From Messy to Meaningful: How to Handle Inconsistent Data in Insurance

In this article, we explore how organisations can combat issues with incomplete or inconsistent data, explore specific workarounds for the key issues we’ve seen across the insurance industry, and share some insights for data providers on how they can help improve data quality.

Contents

MOT test data is widely used across industries to support operational and strategic decisions.

For example, automotive marketplaces rely on this information to assess the condition and value of vehicles listed for sale. Insurance companies use historical MOT data to evaluate risk profiles and identify patterns in vehicle maintenance that may influence insurance costs. Leasing companies depend on accurate MOT records to monitor compliance, plan maintenance schedules, and ensure vehicle safety. Finally, data analytics providers use the dataset to enrich vehicle history reports and to build scoring models that help other businesses make informed decisions. 

However, without confidence in the completeness and consistency of the dataset, data-driven decision-making becomes unreliable, and derived models or insights could mislead both businesses and consumers. 

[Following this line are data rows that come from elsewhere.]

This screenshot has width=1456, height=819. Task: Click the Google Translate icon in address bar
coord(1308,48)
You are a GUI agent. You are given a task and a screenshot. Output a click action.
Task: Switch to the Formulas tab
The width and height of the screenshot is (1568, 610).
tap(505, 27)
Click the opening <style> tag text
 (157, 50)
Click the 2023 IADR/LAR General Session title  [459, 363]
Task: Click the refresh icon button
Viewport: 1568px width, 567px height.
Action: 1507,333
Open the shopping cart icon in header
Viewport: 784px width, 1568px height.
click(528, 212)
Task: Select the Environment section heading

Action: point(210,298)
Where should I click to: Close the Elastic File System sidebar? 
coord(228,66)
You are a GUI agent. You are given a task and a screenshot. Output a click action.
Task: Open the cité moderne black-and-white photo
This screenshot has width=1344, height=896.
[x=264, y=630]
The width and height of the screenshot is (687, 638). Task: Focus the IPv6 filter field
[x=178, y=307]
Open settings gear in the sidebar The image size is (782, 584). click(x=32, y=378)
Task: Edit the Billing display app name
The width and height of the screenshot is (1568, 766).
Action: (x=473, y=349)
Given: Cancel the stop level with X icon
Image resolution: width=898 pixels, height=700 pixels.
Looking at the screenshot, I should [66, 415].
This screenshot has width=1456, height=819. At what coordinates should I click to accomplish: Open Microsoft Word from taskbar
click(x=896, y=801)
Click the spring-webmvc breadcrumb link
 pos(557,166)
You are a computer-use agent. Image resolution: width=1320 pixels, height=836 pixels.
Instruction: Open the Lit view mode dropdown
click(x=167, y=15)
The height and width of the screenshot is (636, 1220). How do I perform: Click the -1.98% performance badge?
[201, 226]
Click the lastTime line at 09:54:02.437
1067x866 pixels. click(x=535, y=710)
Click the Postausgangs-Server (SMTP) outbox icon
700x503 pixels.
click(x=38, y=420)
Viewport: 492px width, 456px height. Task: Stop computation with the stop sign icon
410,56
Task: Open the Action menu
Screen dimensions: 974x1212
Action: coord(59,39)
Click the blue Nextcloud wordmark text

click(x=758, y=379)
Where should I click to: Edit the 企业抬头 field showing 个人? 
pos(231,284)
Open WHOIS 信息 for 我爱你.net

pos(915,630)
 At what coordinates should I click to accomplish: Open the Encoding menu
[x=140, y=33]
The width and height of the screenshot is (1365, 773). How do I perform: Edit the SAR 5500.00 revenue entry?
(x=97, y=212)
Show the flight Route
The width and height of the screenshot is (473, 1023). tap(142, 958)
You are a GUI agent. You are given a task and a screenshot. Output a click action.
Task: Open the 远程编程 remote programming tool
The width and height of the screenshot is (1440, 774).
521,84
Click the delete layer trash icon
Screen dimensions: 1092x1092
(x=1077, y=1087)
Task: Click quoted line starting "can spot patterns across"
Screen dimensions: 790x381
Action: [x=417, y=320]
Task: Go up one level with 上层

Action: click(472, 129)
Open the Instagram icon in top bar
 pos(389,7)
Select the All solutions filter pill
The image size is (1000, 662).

Issue 1 - Missing MOT Test Data 

Following the release of the new MOT Test API, a comparison with data from the legacy API shows an incomplete overlap between the two sources. Approximately 2% of historical records that were available via the old API are missing in the new dataset. And vice versa - the new API also contains MOT test records dated to the previous years that were not accessible through the old API before it was switched off.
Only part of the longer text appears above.